**Written problem**
Rewrite the lines of the listing between the one holding "Pasvormen & maten (47, 675)" and the one holding "[Zoeken] (382, 17)", inclusive, keeping each request as it is but multiplying every coordinate in the answers by 1.45 and rounding to whole numbers, with halves rounded up. Return only those lines.

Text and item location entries
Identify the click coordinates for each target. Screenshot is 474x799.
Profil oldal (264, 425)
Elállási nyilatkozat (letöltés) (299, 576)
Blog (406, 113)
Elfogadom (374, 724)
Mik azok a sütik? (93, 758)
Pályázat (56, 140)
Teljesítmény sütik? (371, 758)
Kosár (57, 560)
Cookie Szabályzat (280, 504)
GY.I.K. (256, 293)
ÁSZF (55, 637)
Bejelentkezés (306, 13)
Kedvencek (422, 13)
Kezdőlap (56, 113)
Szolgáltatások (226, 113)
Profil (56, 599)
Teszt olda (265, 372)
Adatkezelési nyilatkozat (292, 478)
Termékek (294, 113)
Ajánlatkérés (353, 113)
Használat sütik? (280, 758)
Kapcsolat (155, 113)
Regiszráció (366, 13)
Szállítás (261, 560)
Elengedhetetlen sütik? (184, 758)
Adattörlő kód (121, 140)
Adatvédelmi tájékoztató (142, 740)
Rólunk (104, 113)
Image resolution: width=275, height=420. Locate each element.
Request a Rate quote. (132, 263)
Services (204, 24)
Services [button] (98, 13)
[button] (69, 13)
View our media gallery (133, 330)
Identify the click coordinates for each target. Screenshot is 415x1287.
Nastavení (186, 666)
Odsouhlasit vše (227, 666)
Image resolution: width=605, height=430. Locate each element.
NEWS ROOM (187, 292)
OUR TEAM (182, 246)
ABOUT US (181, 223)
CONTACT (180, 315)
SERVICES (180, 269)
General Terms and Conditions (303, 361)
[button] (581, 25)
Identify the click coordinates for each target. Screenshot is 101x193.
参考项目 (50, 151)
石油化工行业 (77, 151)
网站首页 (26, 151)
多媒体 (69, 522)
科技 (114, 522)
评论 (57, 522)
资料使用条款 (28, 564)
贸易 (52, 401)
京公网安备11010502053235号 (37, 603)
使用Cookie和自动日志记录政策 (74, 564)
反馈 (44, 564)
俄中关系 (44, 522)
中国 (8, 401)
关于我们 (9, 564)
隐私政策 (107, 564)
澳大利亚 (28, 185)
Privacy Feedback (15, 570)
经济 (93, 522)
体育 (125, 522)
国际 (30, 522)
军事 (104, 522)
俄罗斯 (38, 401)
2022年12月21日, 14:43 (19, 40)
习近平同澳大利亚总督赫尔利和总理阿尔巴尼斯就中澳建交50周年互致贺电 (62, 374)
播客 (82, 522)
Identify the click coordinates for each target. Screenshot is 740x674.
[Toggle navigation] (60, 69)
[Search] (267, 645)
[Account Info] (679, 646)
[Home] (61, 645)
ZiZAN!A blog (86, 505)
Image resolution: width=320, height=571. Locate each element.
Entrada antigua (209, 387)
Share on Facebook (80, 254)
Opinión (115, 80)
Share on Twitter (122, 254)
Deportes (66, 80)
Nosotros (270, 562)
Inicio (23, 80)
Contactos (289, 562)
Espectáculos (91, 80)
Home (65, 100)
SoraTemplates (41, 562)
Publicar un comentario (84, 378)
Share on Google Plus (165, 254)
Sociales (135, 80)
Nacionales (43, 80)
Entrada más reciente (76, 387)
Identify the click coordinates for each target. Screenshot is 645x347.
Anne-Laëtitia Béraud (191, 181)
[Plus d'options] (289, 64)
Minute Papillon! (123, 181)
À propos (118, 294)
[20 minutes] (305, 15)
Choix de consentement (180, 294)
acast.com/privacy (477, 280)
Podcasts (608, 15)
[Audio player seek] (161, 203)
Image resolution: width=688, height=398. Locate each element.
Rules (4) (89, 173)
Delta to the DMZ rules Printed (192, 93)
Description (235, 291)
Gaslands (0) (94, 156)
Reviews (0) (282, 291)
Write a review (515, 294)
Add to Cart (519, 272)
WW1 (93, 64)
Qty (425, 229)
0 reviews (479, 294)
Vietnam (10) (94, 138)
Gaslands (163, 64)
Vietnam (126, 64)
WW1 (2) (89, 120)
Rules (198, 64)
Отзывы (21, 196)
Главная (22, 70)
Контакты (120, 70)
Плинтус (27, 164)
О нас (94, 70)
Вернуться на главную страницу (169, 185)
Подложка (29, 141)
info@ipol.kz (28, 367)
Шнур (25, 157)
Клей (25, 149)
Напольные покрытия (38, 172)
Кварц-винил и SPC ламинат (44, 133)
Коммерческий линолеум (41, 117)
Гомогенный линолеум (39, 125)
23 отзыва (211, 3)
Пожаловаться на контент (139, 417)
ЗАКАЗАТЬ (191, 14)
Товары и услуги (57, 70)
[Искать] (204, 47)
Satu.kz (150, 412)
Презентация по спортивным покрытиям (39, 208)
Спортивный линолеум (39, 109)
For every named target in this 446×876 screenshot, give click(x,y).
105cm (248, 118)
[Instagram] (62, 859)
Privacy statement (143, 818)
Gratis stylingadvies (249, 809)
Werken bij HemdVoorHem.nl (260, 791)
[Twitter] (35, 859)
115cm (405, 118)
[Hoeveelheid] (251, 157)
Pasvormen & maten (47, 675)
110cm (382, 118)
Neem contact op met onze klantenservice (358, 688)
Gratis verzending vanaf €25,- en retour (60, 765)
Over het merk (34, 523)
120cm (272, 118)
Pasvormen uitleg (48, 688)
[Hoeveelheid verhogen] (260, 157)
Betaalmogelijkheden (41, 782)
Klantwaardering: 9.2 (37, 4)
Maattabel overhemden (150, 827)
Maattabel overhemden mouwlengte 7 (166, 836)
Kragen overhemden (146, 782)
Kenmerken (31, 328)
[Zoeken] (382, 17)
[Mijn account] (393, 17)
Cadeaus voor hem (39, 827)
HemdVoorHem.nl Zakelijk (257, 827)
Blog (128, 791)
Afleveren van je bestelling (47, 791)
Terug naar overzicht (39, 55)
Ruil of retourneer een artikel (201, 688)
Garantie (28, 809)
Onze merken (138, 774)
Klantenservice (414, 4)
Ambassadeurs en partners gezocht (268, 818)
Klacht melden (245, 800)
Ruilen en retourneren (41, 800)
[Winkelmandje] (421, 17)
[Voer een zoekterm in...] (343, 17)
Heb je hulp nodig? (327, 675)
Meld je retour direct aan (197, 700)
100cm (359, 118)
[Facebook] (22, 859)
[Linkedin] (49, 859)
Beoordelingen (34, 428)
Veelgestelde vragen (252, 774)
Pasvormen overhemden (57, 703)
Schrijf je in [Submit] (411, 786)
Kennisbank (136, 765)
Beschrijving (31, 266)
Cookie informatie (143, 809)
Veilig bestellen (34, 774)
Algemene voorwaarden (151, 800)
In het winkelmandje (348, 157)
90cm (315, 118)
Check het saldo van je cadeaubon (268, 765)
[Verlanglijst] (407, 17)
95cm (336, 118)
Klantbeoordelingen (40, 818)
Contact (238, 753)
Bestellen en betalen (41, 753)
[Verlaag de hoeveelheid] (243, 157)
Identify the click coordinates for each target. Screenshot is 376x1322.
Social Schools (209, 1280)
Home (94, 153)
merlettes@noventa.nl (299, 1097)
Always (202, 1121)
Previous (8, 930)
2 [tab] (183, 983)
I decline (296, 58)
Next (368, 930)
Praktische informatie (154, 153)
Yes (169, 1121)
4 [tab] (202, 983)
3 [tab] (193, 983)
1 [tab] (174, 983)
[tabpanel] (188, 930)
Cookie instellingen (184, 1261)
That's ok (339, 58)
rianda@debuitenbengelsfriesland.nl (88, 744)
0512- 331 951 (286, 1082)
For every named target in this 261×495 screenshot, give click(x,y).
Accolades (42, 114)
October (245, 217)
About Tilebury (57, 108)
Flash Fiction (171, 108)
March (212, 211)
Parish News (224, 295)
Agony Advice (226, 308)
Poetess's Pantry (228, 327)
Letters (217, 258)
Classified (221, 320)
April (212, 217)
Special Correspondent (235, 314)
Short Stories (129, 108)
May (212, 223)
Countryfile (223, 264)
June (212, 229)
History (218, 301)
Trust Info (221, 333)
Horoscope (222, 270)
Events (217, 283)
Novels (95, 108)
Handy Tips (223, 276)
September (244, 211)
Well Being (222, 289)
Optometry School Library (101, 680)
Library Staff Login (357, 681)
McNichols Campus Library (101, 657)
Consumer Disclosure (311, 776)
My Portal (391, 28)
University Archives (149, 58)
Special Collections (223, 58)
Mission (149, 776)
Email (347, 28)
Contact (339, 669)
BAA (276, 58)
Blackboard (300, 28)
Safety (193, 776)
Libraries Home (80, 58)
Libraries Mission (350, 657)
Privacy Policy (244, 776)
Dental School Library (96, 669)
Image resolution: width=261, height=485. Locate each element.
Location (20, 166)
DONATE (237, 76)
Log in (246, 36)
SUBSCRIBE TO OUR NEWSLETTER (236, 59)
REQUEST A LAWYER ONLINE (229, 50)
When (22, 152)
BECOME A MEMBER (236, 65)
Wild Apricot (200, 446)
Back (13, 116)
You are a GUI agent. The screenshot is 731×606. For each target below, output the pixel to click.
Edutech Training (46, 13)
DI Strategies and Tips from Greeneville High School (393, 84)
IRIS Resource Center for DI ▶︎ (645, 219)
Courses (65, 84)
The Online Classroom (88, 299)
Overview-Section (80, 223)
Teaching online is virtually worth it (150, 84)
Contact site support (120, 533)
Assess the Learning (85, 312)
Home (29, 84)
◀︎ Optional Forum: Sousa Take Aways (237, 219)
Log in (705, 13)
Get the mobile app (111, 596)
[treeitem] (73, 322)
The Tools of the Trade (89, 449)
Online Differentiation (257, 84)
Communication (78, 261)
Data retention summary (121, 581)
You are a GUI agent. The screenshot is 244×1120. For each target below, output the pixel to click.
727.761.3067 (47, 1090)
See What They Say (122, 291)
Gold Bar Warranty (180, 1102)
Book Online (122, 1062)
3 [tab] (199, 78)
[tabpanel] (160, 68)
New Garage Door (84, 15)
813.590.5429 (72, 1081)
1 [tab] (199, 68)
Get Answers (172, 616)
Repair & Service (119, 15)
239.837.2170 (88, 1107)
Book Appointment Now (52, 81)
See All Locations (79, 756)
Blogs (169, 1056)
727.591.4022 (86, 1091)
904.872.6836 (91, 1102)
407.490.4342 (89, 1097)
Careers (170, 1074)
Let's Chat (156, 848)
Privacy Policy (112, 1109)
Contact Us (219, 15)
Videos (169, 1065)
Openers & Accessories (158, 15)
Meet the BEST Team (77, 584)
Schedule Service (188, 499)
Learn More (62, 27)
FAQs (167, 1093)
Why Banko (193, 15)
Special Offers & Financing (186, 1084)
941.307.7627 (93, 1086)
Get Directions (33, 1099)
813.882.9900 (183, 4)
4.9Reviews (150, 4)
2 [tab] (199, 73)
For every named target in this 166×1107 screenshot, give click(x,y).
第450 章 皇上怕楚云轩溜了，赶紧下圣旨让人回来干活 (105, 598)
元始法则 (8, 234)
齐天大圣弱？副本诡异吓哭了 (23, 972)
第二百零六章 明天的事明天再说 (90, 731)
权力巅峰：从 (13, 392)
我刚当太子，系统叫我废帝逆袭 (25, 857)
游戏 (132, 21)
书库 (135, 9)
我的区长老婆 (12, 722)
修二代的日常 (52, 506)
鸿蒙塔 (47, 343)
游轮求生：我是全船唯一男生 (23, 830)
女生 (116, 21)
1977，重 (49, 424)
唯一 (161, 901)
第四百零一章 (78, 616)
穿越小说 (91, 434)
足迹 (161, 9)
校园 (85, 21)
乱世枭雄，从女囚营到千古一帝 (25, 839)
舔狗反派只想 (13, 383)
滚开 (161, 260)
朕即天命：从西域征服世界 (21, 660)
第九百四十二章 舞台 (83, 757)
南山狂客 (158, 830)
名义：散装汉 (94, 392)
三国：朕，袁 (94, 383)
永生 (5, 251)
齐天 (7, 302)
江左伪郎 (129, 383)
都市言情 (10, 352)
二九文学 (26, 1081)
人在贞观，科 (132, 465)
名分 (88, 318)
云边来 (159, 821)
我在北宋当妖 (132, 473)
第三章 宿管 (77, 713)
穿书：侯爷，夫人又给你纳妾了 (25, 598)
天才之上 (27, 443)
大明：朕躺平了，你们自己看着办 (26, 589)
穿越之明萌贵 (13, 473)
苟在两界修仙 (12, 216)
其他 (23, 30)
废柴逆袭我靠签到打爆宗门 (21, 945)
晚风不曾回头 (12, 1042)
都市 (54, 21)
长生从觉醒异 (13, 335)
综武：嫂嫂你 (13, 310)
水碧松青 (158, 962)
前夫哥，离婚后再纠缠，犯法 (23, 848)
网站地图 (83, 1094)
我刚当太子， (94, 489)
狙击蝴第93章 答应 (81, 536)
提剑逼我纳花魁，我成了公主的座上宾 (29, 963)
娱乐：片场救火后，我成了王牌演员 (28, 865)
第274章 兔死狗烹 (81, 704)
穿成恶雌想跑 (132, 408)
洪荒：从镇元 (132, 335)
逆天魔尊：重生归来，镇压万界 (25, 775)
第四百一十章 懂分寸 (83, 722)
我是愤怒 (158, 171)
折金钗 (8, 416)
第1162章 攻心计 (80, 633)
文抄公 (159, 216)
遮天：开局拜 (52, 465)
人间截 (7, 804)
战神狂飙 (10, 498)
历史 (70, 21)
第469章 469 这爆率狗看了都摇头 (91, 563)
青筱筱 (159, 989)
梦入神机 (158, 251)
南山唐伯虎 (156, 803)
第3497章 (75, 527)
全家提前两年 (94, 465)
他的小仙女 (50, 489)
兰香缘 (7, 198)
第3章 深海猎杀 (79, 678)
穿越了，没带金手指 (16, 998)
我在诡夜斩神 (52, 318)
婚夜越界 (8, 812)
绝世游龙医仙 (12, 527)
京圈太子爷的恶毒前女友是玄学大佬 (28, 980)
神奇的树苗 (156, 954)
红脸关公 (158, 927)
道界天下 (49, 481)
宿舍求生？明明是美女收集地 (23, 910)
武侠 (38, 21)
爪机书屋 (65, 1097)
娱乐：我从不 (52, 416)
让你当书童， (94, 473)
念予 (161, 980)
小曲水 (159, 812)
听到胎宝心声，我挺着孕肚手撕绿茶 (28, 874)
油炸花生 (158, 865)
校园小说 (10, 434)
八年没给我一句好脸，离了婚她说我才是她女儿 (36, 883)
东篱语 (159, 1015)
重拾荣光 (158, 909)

**Solution to the exercise**
Pasvormen & maten (68, 979)
110cm (554, 171)
Neem contact op met onze klantenservice (519, 998)
Gratis verzending vanaf €25,- en retour (87, 1109)
Over het merk (49, 758)
120cm (394, 171)
Pasvormen uitleg (70, 998)
[Hoeveelheid verhogen] (377, 228)
Betaalmogelijkheden (59, 1134)
Klantwaardering: 9.2 (54, 6)
Maattabel overhemden (218, 1199)
Maattabel overhemden mouwlengte 7 (241, 1212)
Kragen overhemden (212, 1134)
Kenmerken (45, 476)
[Zoeken] (554, 25)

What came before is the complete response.